手書きGIS(2) 新田 秀樹:日本の彫刻公園・彫刻庭園:創設年表とタイポロジー、宮城教育大学紀要49:137-43, 2015.

 彫刻公園76施設について作られ方を分析された論文である。
 筆者には末尾の彫刻公園のリストが大変興味深い。
 と書いていたが、これは実に浅薄な見方であったことにあとで気がついた。
 本論文では、施設類型が(A)独立型彫刻公園(庭園)から(J)植物園まで10種にカテゴライズされている。これはもちろん設置主体(の分類)とも関連する分類である。
 インターネットの検索を用いて地域の野外彫刻を探索していて感じるのは、日本での野外彫刻の展示は、さまざまな主体によって行なわれたものの総和として捉えにくいということだ。

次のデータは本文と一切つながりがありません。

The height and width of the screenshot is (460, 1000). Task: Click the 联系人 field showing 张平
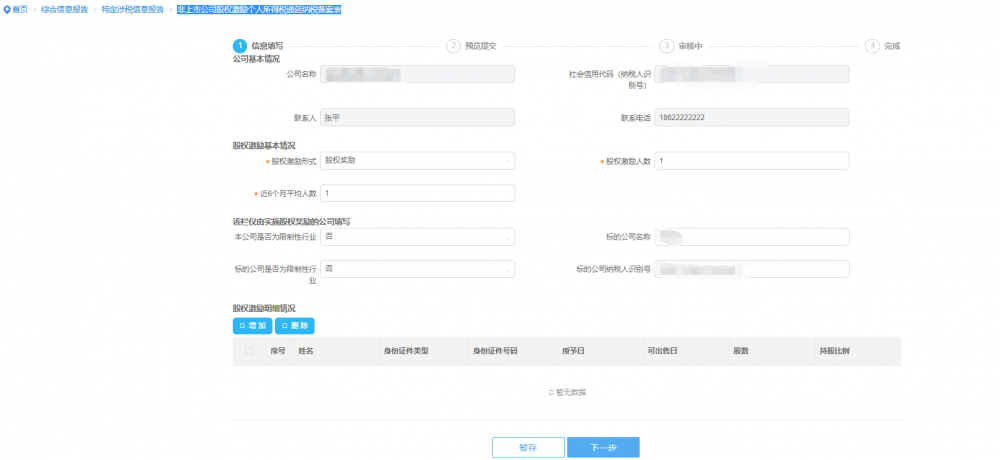(x=417, y=118)
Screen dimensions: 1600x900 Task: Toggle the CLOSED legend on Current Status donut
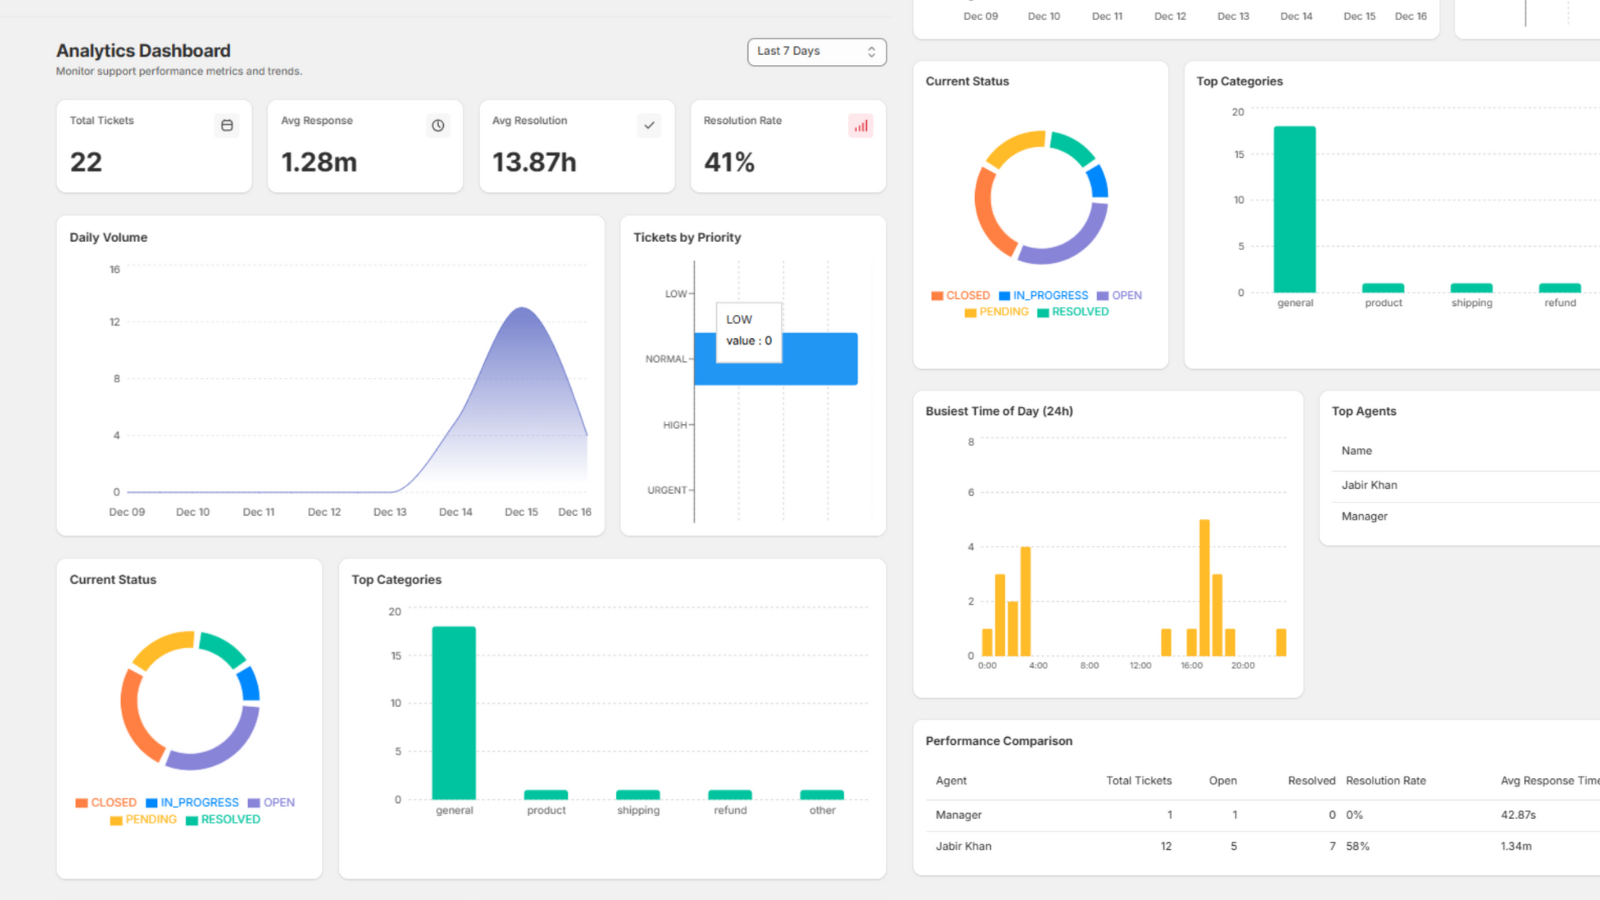click(961, 295)
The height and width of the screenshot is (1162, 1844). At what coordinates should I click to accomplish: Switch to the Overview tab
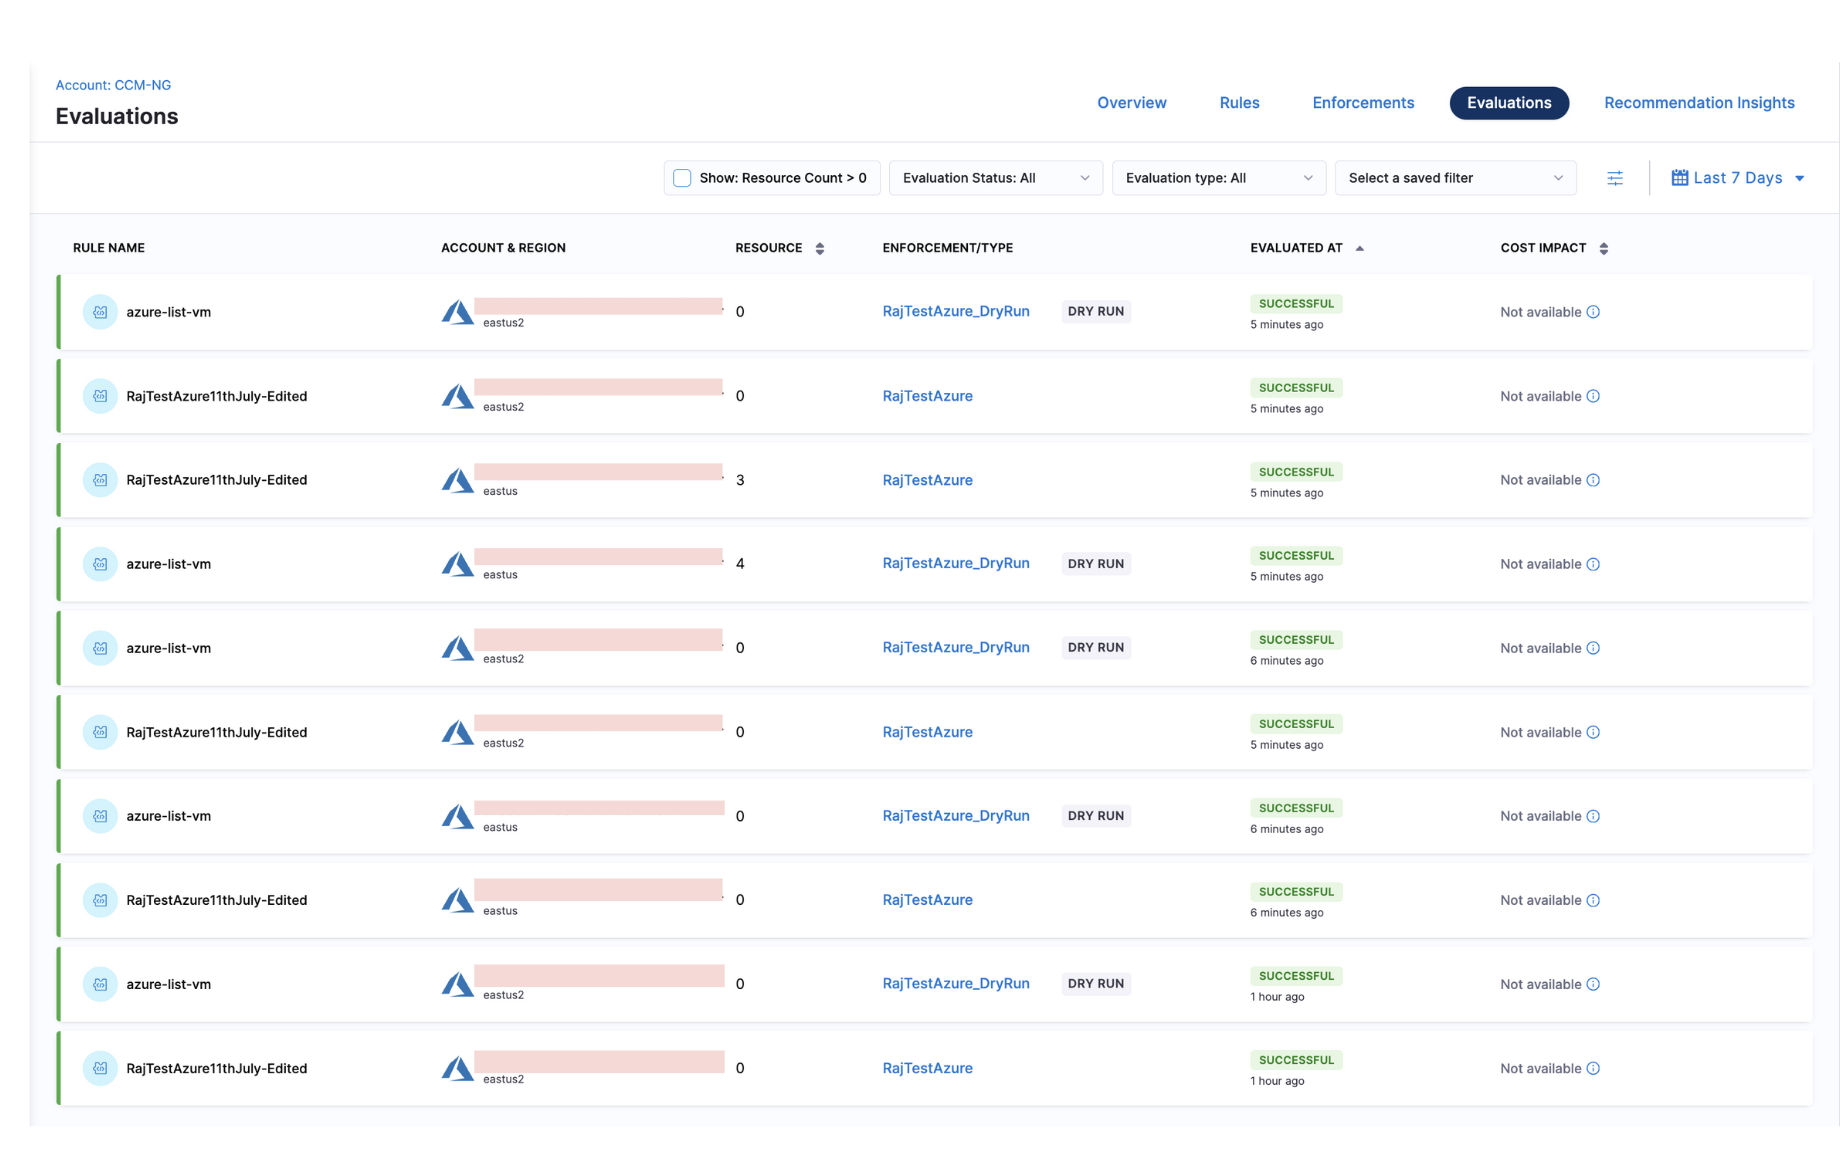[x=1131, y=103]
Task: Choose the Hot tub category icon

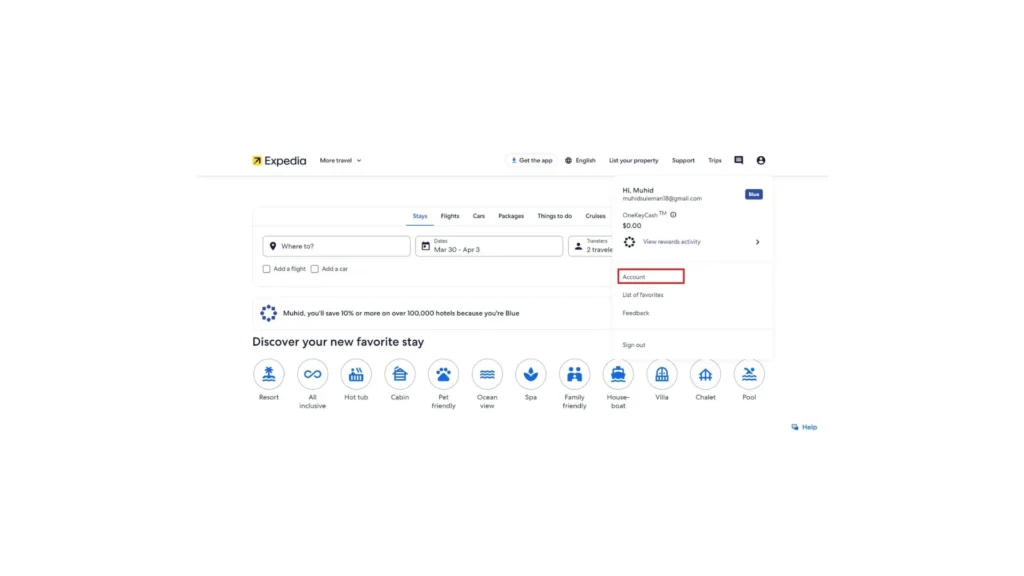Action: 356,374
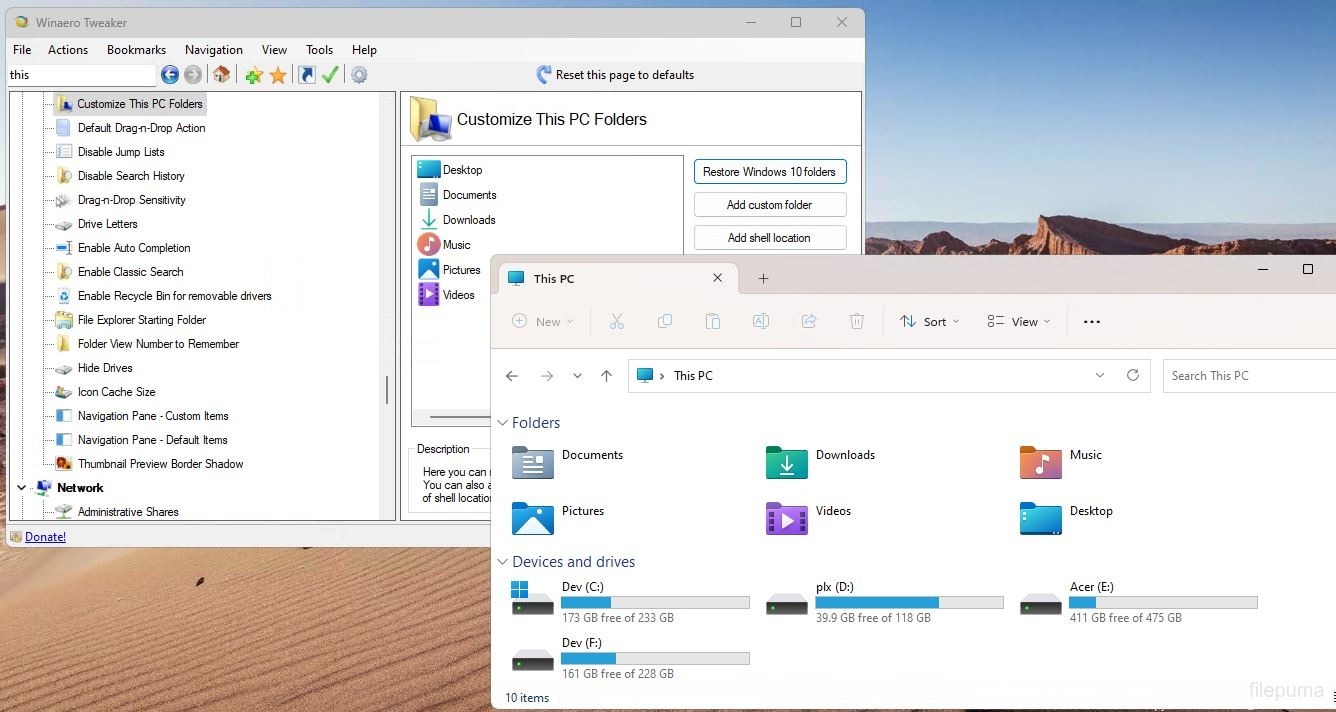
Task: Add bookmark with the green plus star icon
Action: click(x=254, y=75)
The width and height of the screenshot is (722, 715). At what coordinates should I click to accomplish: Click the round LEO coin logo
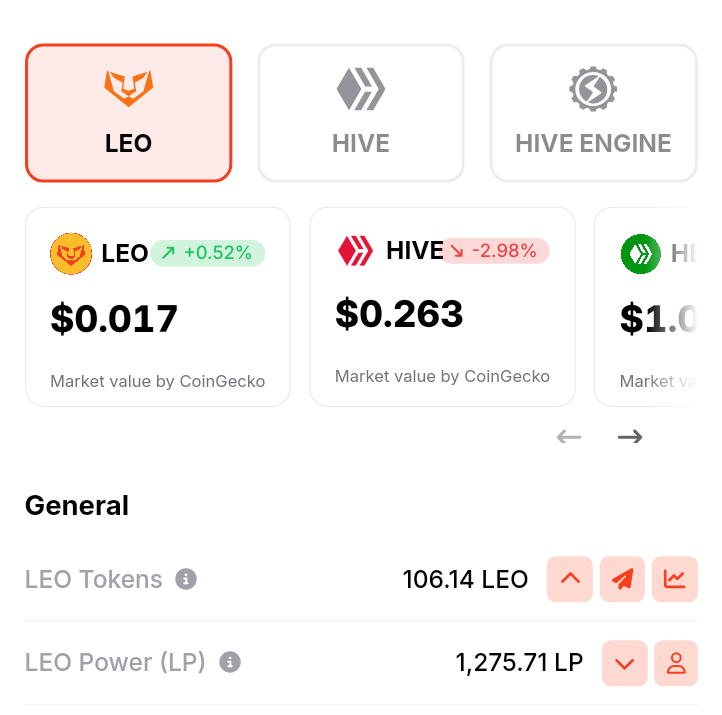tap(71, 254)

 地域に設置した野外彫刻のマップを作成公開している地方自治体は少なくない。しかし、設置主体の異なる「管轄外」の彫刻の収載は見合わされている。縦割りの弊害ともいえるが、よそさまの設置した彫刻作品に所有権を主張するように誤解されても困ると判断するのはごく当然のことであろう。
 そこで、地域に存在する野外彫刻を網羅して紹介するには、彫刻公園内などの閉じた空間で設置主体が網羅したものをつくるか、設置自治体や企業などの壁を越えられるNPO団体などが地域内のすべてを横断的に網羅するか、ということしかなさそうである。しかし、なかなかそれらを網羅的に紹介している書籍が出版されている地域は少ない。というよりむしろ稀である。鑑賞することにおいて自由な野外彫刻なのに、網羅的な情報や鑑賞ガイドを得ることはそれほど容易でない。むしろ、インターネットのホームページなどで設置位置や画像などを公開してくださっている篤志の方の活動範囲でしか、捕捉できないと考えるべきなのであろう。
 などと考え始めるとなかなか奥が深いことがわかってきた。